══ INFORMATION ══

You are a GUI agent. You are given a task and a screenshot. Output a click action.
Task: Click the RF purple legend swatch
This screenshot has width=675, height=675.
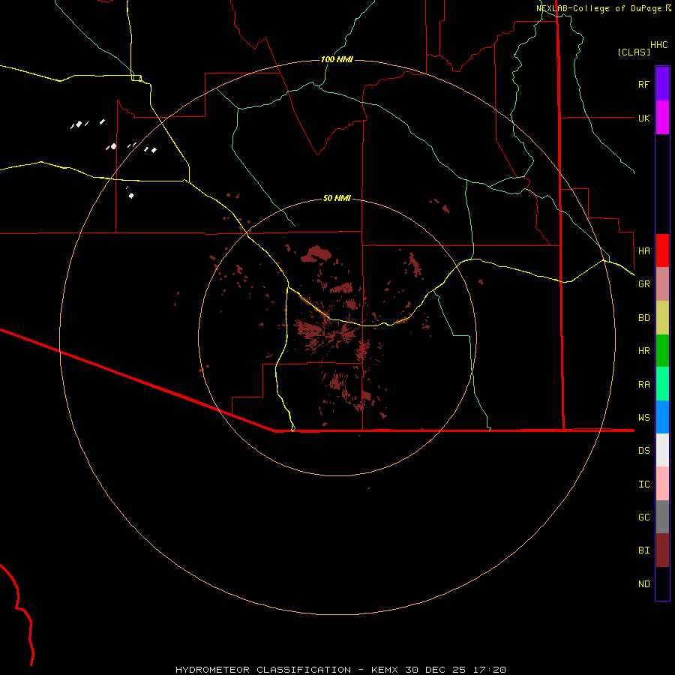[662, 83]
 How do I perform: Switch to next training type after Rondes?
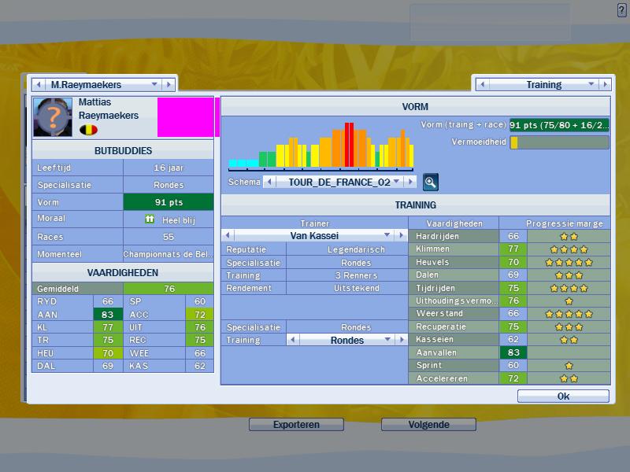click(399, 340)
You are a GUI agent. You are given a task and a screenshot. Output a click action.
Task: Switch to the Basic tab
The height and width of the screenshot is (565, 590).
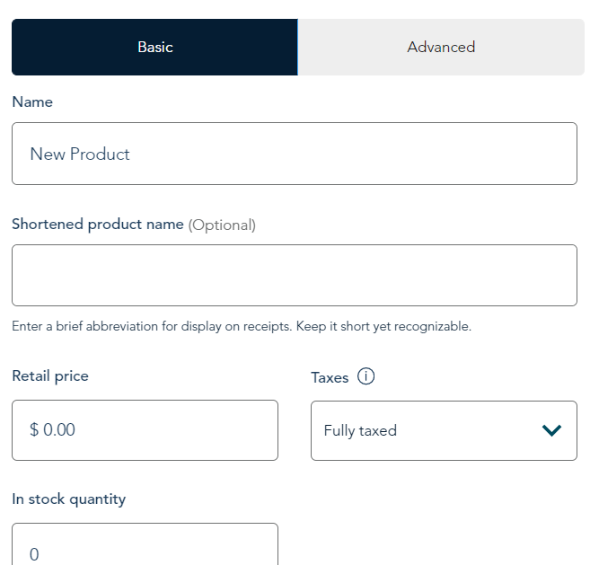(x=154, y=47)
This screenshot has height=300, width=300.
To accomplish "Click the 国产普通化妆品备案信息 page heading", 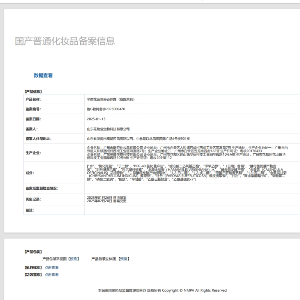I will pos(65,41).
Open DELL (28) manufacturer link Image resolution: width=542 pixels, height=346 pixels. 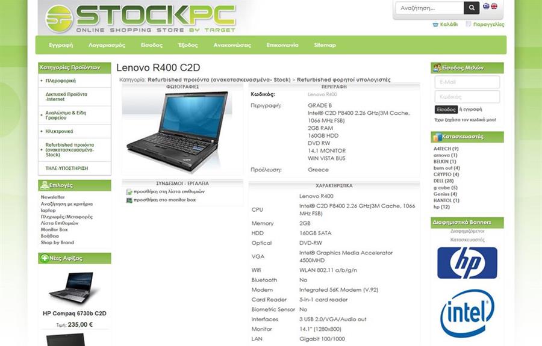click(443, 181)
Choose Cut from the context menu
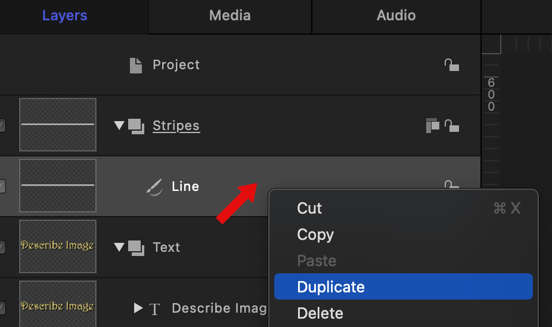This screenshot has height=327, width=552. point(309,208)
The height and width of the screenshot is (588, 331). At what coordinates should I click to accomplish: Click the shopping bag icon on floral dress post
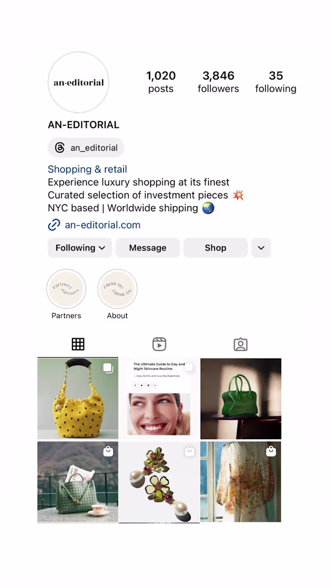(x=271, y=451)
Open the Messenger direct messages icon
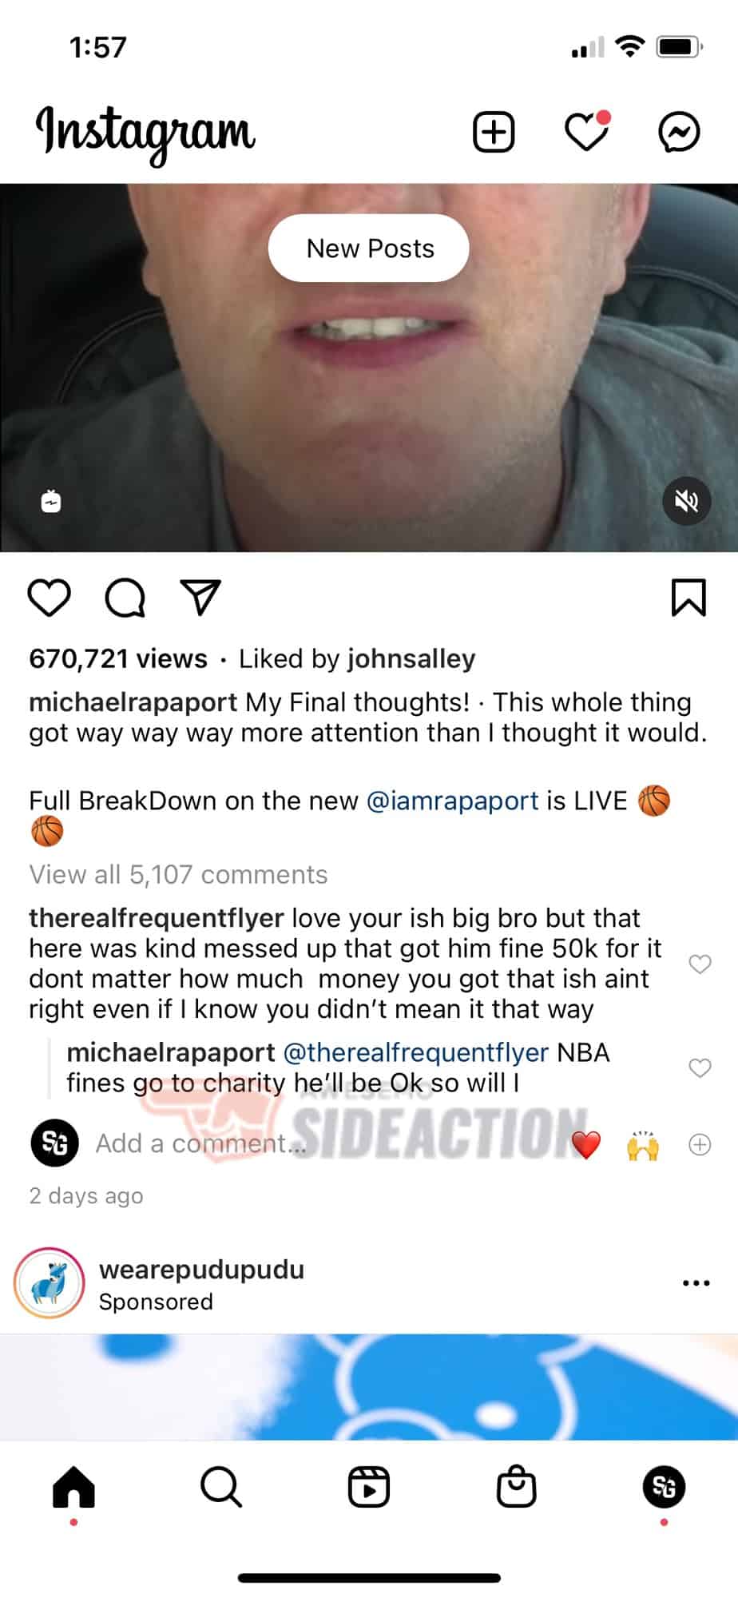This screenshot has width=738, height=1598. click(679, 132)
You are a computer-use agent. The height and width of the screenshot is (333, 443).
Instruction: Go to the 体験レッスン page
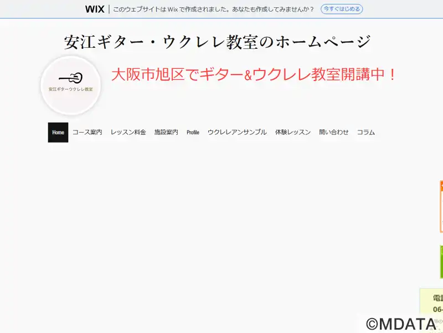293,133
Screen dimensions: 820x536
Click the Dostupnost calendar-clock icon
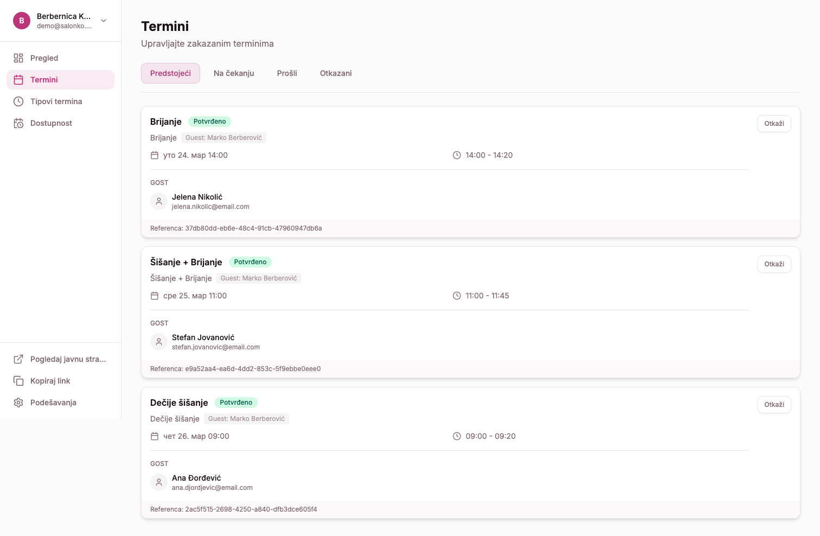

═══

- _PROBLEM TO WORK ON_:
Quote exactly, and only, the lines from the line containing "Choose Cut from the context menu" through the final line of the records above, both included, omitting any pictures.

- _ANSWER FOR THIS EXERCISE_:
Choose Cut from the context menu
This screenshot has height=327, width=552. point(309,208)
The height and width of the screenshot is (588, 331). At what coordinates should I click to accomplish: Click the shopping bag icon on floral dress post
(x=271, y=451)
Open the Messenger direct messages icon
This screenshot has width=738, height=1598. click(679, 132)
You are a computer-use agent. The height and width of the screenshot is (333, 443).
Instruction: Go to the 体験レッスン page
293,133
Screen dimensions: 820x536
Click the Dostupnost calendar-clock icon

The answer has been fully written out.